• [Data in this exercise]:

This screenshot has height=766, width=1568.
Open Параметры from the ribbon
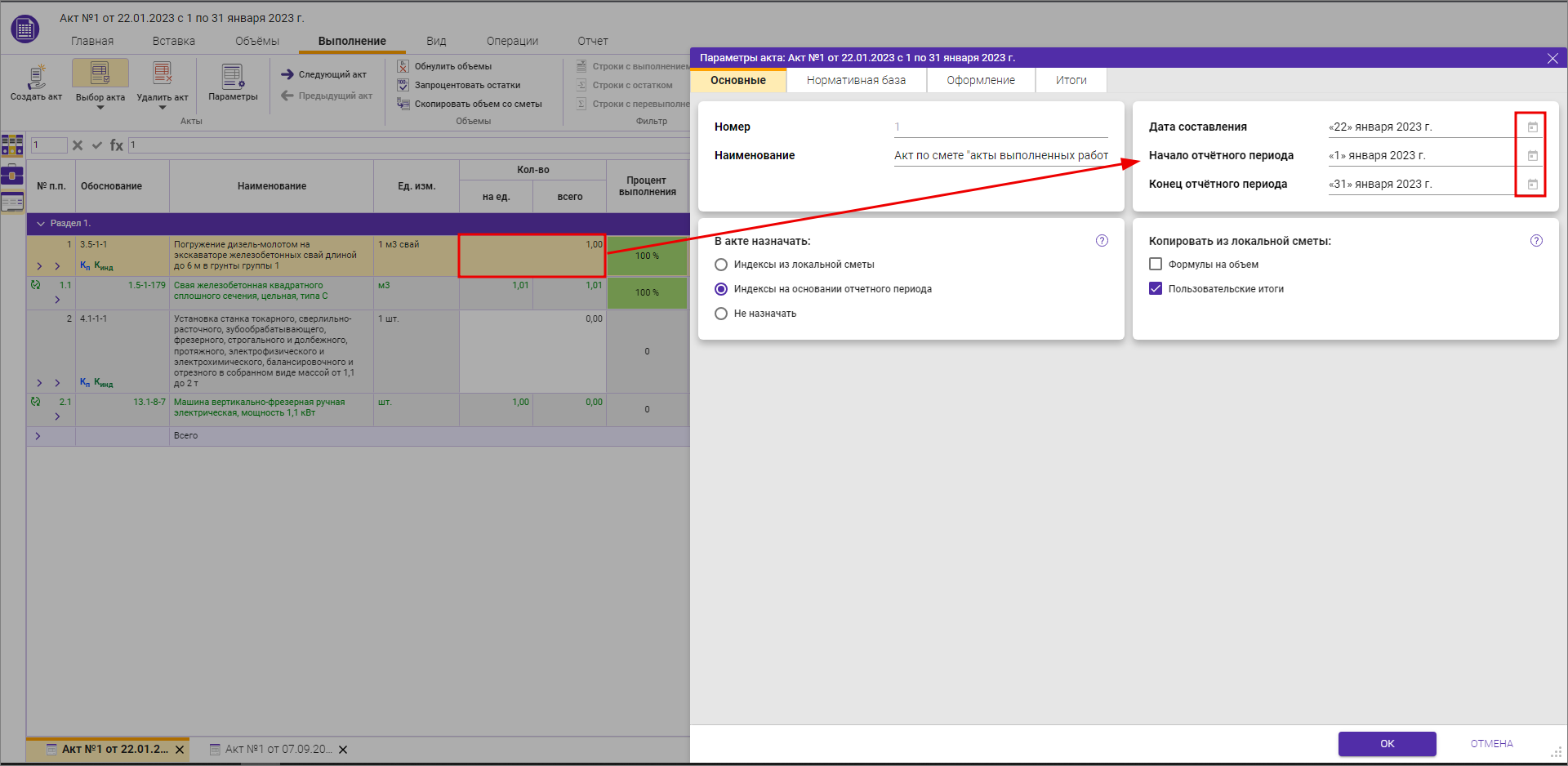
...
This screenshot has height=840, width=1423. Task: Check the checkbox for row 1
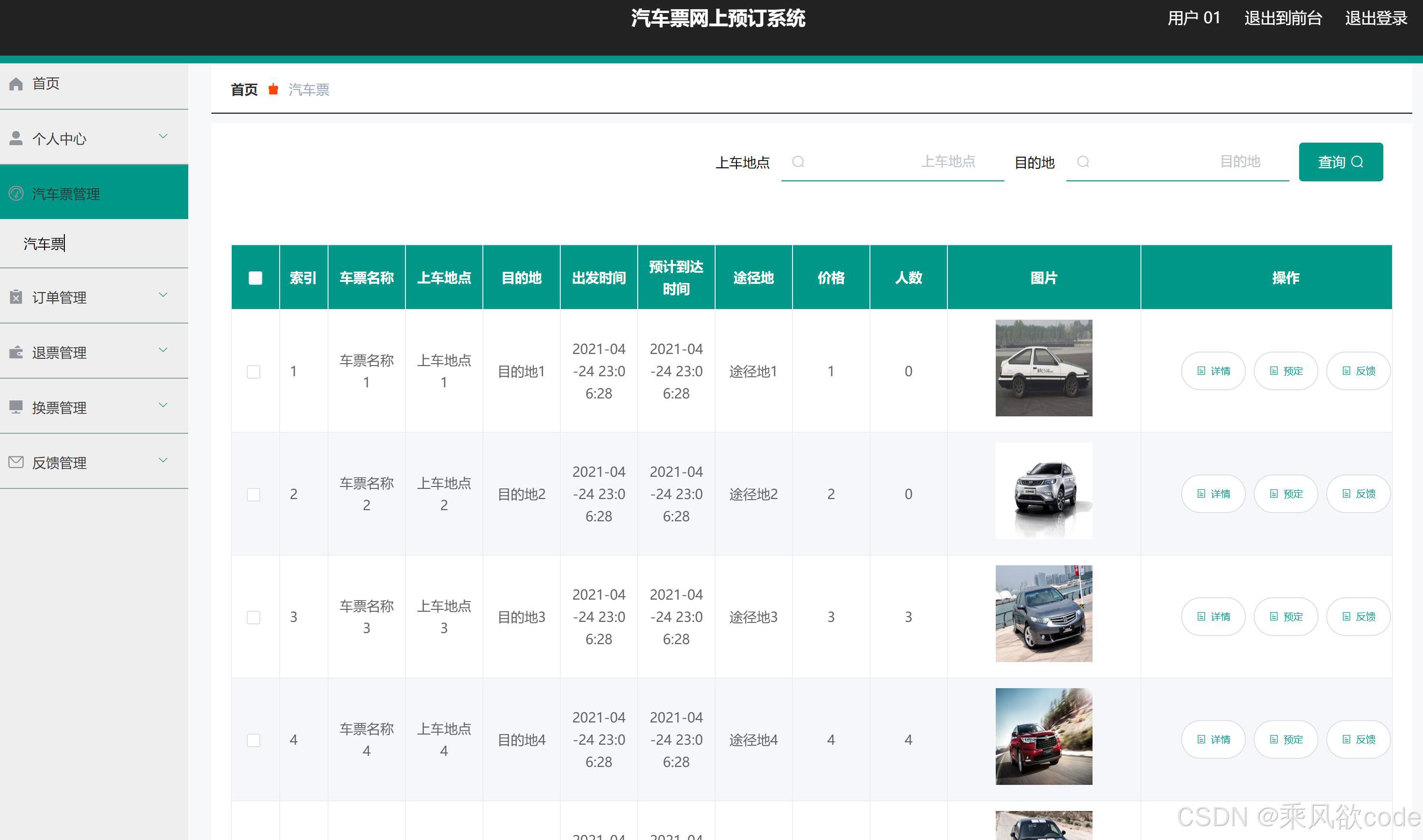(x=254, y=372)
--
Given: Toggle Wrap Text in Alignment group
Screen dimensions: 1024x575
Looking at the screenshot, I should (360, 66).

• [The exercise]: Starting with the line with "This screenshot has height=840, width=1423." and going on through the line with "(x=254, y=372)", rewrite those lines of the records with "checkbox" swapped for "tick box" and everything else left as is. Give only these lines, and leave the pictures out.

• [Solution for this exercise]:
This screenshot has height=840, width=1423. Task: Check the tick box for row 1
(x=254, y=372)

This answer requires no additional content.